DJBC menyampaikan telah berkomunikasi dengan pihak-pihak terkait. Permasalahan terjadi karena kurang pahamnya importir dalam menyampaikan pemberitahuan pabean secara benar dan mengurus perizinan untuk mendapatkan pembebasan bea masuk.
DJBC menceritakan, kasus impor barang kiriman berupa alat pembelajaran untuk tuna netra pada sekolah luar biasa (SLB) berawal di tahun 2022. Barang impor tersebut awalnya ditetapkan sebagai barang kiriman dengan nilai di atas US$1.500. Pihak jasa kiriman maupun penerima barang belum menginformasikan kepada Bea Cukai bahwa barang tersebut merupakan barang hibah, sehingga proses penyelesaian barang tersebut terhambat karena perizinannya belum diselesaikan.
DJBC telah mengupayakan pengeluaran barang tersebut dengan memberikan fasilitas pembebasan fiskal mengacu pada PMK 200/PMK.04/2019. DJBC juga telah menginformasikan terkait dokumen yang dibutuhkan pihak SLB untuk pengeluaran barang tersebut.

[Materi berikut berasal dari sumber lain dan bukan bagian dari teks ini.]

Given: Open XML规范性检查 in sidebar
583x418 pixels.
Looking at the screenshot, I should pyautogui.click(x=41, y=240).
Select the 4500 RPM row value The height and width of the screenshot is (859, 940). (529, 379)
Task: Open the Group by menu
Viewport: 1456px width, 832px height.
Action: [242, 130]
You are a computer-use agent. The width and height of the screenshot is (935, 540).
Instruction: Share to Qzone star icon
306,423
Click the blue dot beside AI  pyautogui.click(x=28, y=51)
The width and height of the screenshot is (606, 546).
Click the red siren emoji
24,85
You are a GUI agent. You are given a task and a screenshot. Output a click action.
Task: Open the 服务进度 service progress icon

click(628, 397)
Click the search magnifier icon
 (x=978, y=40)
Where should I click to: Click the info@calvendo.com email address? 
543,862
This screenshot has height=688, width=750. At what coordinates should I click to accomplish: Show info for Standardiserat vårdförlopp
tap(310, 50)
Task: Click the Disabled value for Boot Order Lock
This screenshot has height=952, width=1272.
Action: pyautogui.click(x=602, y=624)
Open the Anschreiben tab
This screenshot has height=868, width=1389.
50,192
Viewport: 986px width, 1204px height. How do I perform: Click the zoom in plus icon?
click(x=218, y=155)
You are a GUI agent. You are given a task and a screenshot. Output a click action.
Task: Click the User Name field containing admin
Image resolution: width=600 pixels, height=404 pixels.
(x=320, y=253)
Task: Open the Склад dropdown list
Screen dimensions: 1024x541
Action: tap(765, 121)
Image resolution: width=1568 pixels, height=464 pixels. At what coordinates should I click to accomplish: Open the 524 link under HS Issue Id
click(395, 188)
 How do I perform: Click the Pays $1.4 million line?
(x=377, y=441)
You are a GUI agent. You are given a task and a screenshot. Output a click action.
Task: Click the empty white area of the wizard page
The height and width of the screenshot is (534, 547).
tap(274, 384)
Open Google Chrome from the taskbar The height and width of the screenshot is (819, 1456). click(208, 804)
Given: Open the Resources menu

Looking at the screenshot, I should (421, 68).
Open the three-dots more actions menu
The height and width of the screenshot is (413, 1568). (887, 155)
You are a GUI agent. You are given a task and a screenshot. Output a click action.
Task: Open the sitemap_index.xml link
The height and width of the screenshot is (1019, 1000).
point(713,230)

Adapun permasalahan impor barang kiriman berupa mainan robotic terjadi karena pihak importir tidak menyertakan data pendukung terkait nilai barang. Oleh karena itu, petugas menetapkan nilai referensi barang sejenis dari internet. Terkait penetapan tersebut, pihak importir menyatakan bahwa barang tersebut merupakan barang hadiah dan diperoleh data referensi harga atas barang tersebut. Setelah barang diterima importir, terdapat kerusakan dari bagian kemasan dari barang. DJBC menyatakan bahwa pemeriksaan fisik barang kiriman selalu didampingi oleh pihak peyelenggara jasa titipan (PJT). Kewenangan membuka dan membungkus kembali barang yang diperiksa terdapat di PJT sehingga, DJBC akan melaksanakan mediasi antara importir dengan pihak PJT.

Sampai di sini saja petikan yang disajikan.